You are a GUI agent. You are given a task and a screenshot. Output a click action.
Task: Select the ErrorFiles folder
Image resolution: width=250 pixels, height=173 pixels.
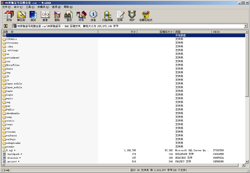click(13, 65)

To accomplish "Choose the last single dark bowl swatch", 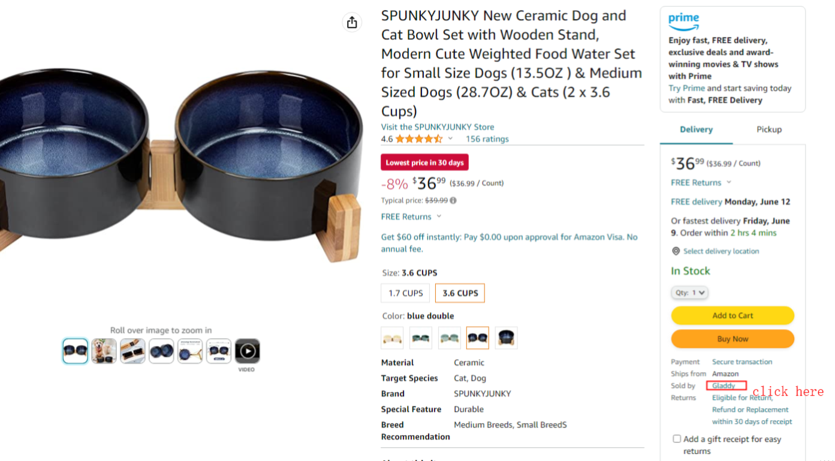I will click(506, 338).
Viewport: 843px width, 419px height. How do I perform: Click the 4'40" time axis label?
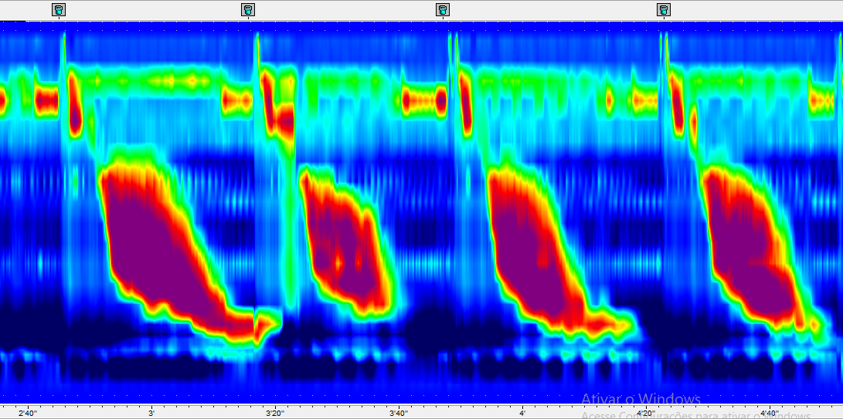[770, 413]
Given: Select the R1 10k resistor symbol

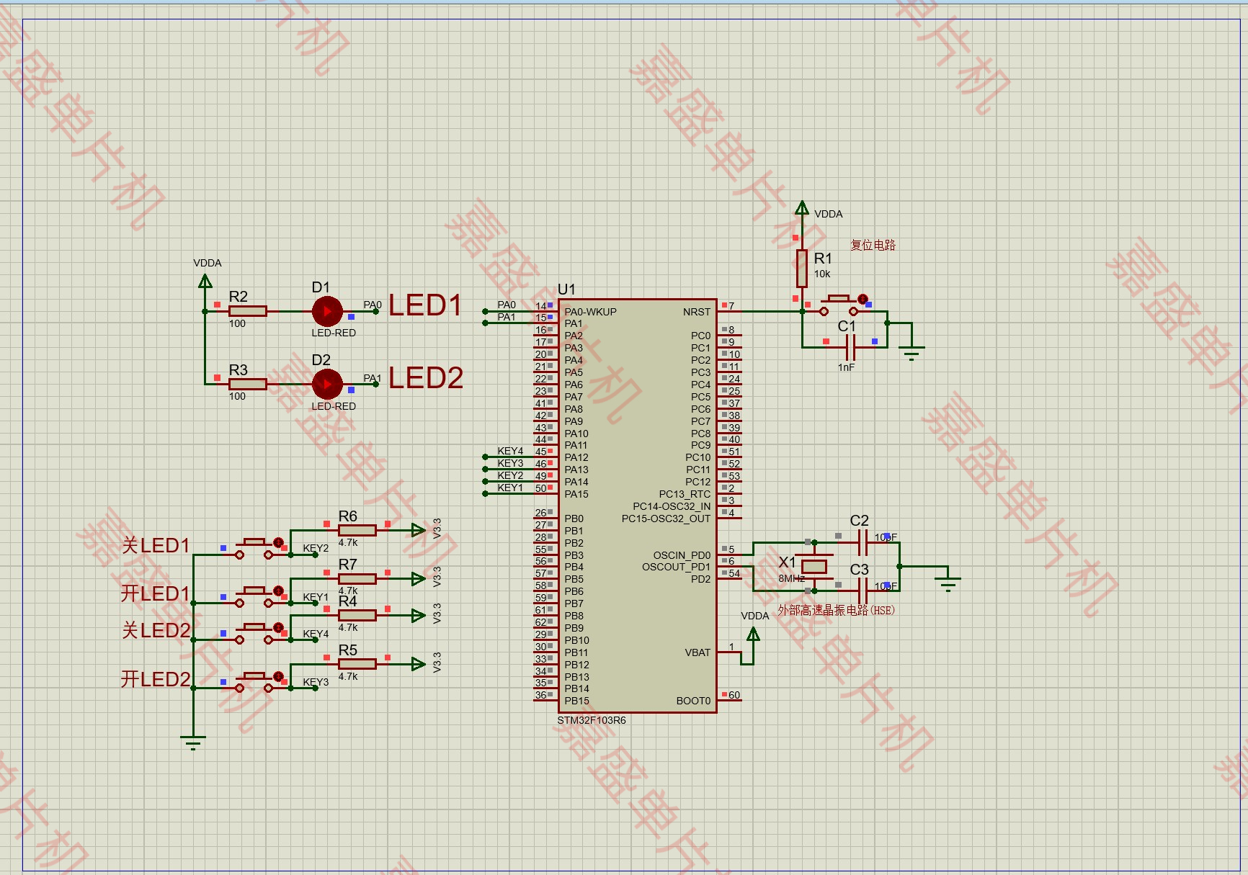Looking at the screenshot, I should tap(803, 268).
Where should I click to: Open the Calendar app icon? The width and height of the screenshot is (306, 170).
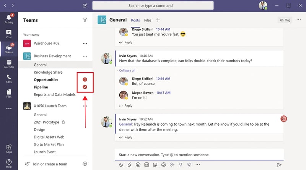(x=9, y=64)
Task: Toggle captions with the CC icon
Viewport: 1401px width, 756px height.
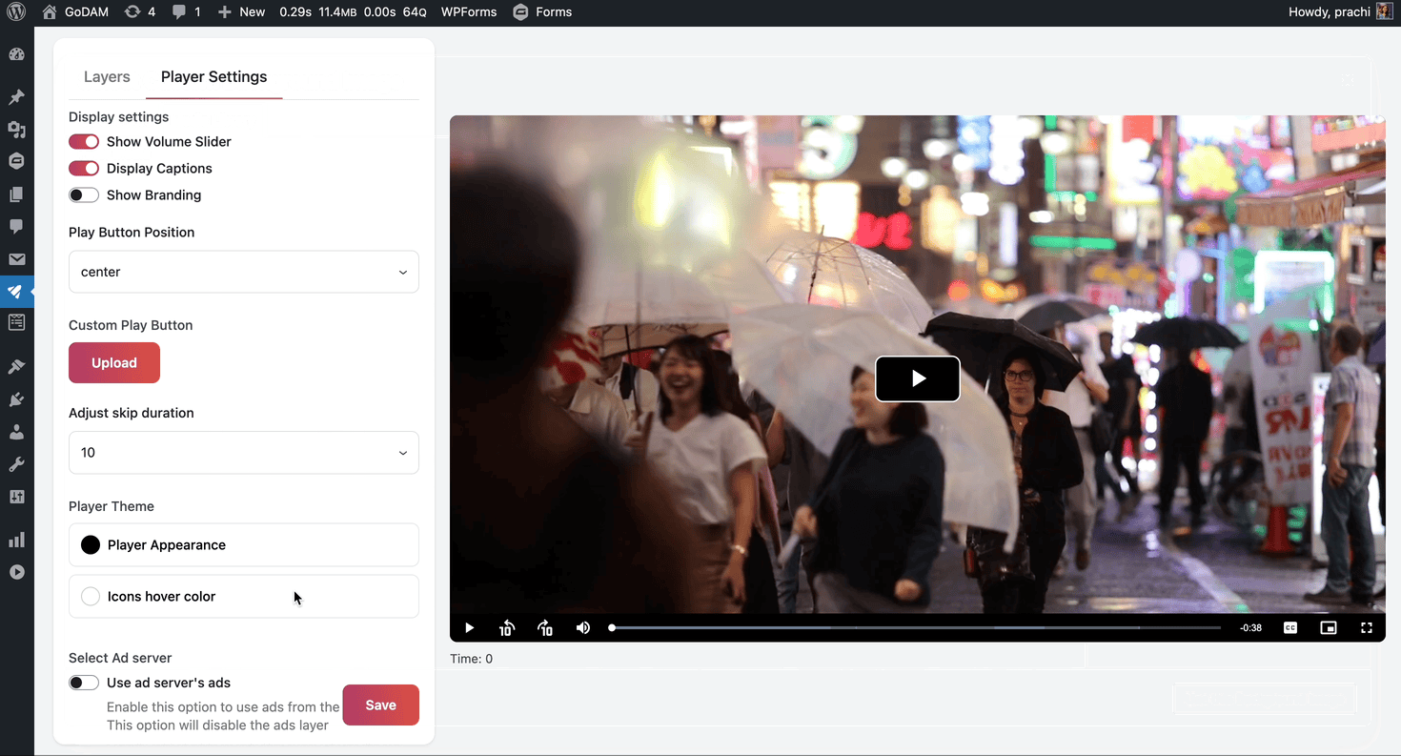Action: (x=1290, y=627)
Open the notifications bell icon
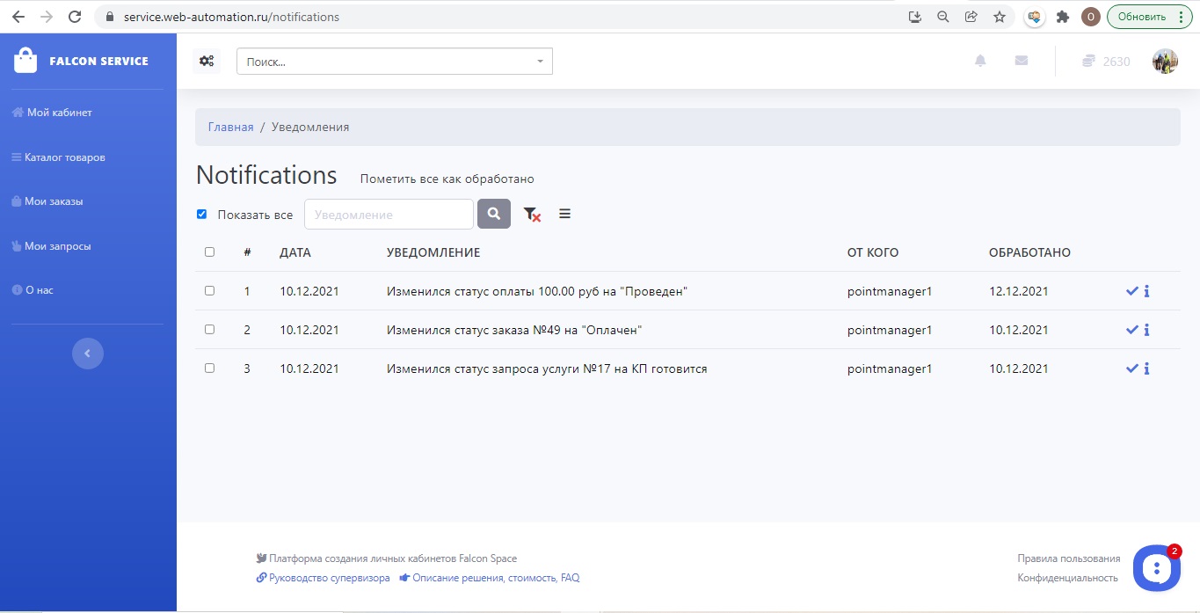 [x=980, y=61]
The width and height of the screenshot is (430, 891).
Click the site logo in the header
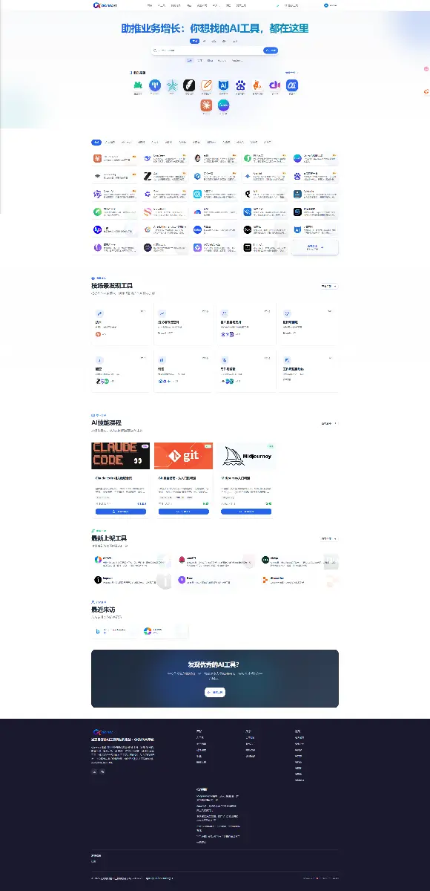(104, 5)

☆ ☆ ☆ ☆ ☆

Reproduce the material above word for word, from the line containing "Given: Select the R1 10k resistor symbol" through the end of the material, both ends included, and leave out the pictures.

> _Final answer_:
Given: Select the R1 10k resistor symbol

Looking at the screenshot, I should tap(803, 268).
Where should I click to: Open the Calendar app icon? The width and height of the screenshot is (306, 170).
(x=9, y=64)
Task: Toggle captions with the CC icon
Viewport: 1401px width, 756px height.
Action: (x=1290, y=627)
Open the notifications bell icon
 [x=980, y=61]
The width and height of the screenshot is (430, 891).
Click the site logo in the header
(104, 5)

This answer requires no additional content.